Now, these are attributes which real, dyed-in-the-wool palm wine 'drinkards' actually appreciate in their calabashful of the stuff. But if you're a novice or a city type used to beer and whisky, their combined effect within a mouthful of palm wine may make you throw up when the stuff enters your stomach. Even if it stays, you may feel unwell for some time.
Similarly, if you go to a palm wine bar too late at night, you might find that the stuff you are sold has "thinned" in its "palm wine-ness", if you see what I mean. In other words, it is thinner than what good palm wine should be. This would be because as the day wears on and the palm wine seller realises that he hasn't got enough stuff to sell to every customer who comes, he helps the pot to remain always half-full by adding judicious amounts of water to the stuff in the pot.

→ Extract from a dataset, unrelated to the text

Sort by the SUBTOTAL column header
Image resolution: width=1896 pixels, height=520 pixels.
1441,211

You see, if you come in at night, the lack of adequate lighting in the palm wine bar--it will probably be lit by a kerosine lamp with a broken mantle, or, if you're really unlucky, by a smoke-emitting palm-oil fuelled wicker lamp--will make it difficult for you to detect the colour of the palm wine, and you'll down it before realising that it is diluted stuff. Or maybe, at that time of night, you would have had so much to drink already that your taste buds are gone and you won't notice the difference between fully rich palm wine and the diluted version.
Much worse, because you can't see properly at night, you might accept a calabashful of sediment as palm wine. Now, this sedimentary stuff is dangerous--its contents might include parts or the complete body of a bee or wasp; a small chunk of charcoal; a matchstick, and/or the pupa of a big, maggot-like creature called akokon. Or a fully-grown akokon itself, probably not quite dead. Or the creature that an akokon is supposed to turn into at the last stage of its life--an asommorodwe.
None of these ingredients is poisonous by itself, but put them on top of each other in a human abdomen whose digestive capacity is...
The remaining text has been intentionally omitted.